Negotiations for emissions banking after 2012 are stalled
The reason is a disagreement between East European and developed countries about the possibility saved allowances to be traded after 2012
Bulgaria has saved about 250 million tons carbon emissions for the period 2008-2012. The country may sell them by the end of 2012 when the current seven-year period on emissions trading is ending. If the Commission decides, these quantities can be transferred to the next programming period, which will allow the country to trade them between 2013 and 2020.
Most of the developed countries, however, are opposed because they fear that this decision will lead to a flooding on the market with surplus carbon credits and in result the prices will fall and demand will decline.

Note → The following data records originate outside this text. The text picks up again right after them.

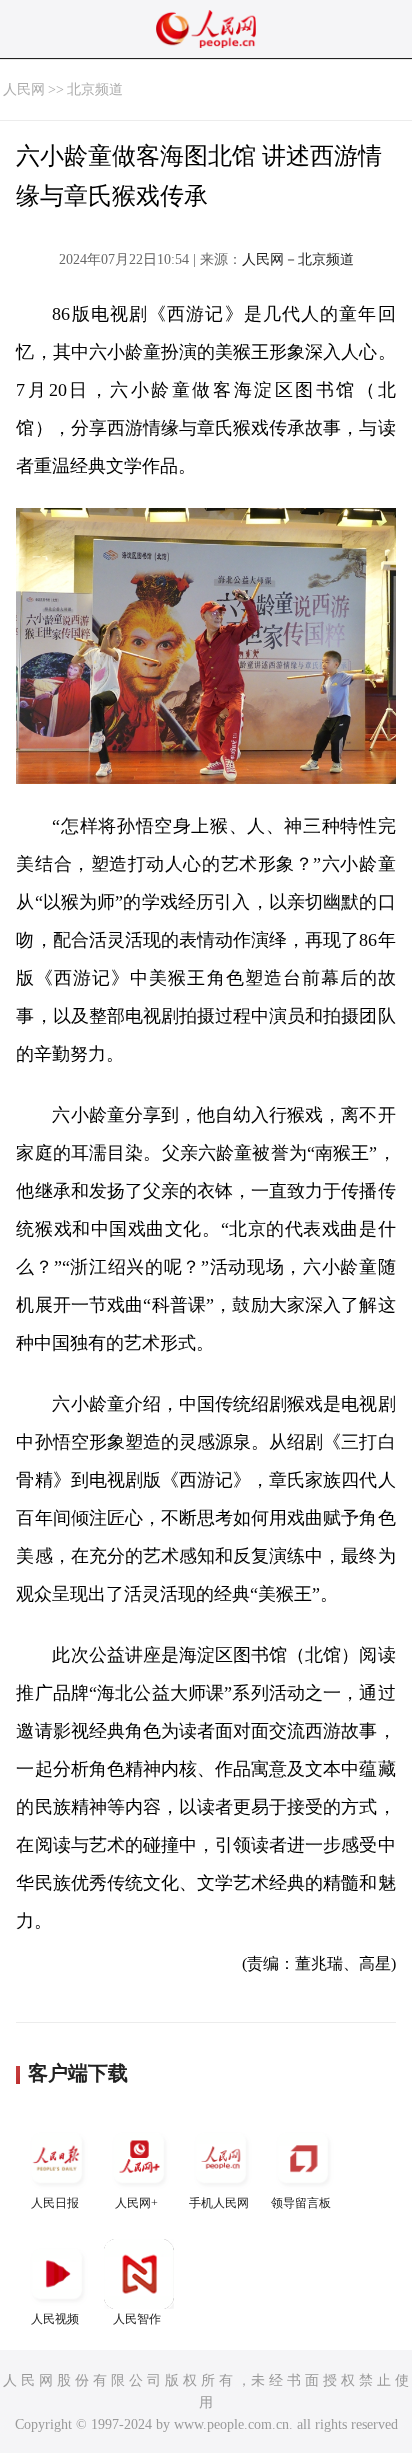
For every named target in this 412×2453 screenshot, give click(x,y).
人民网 (24, 89)
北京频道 (95, 89)
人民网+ (136, 2203)
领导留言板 (301, 2203)
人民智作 (137, 2319)
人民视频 (55, 2319)
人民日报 (55, 2203)
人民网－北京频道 (298, 259)
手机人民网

In the opinion of the ministry, published ahead of Copenhagen climate summit in 2009, it was stated that for the country is particularly important the possibility for emissions banking and trading of the surplus AAUs. "Bulgaria is one of the few countries decreased between 30 – 50 per cent emissions of harmful gases in the atmosphere compared to 1990. Bulgaria however didn’t take the opportunity to sell those emissions, as did other countries. Because of this we missed the possibility to win around 1 billion euros to invest in ecological projects. We still hope to develop a plan to be able to sell them. Otherwise that money will be lost," was said in the opinion.
"We want to transfer part of AAUs in the next period," insisted the minister of environment and water Nona Karadjova late last year. Then a group of Eastern European countries, among which Bulgaria, opposed stronger emission limits and requested banking of carbon allowances after 2012, when expires the current global climate agreement - the Kyoto Protocol.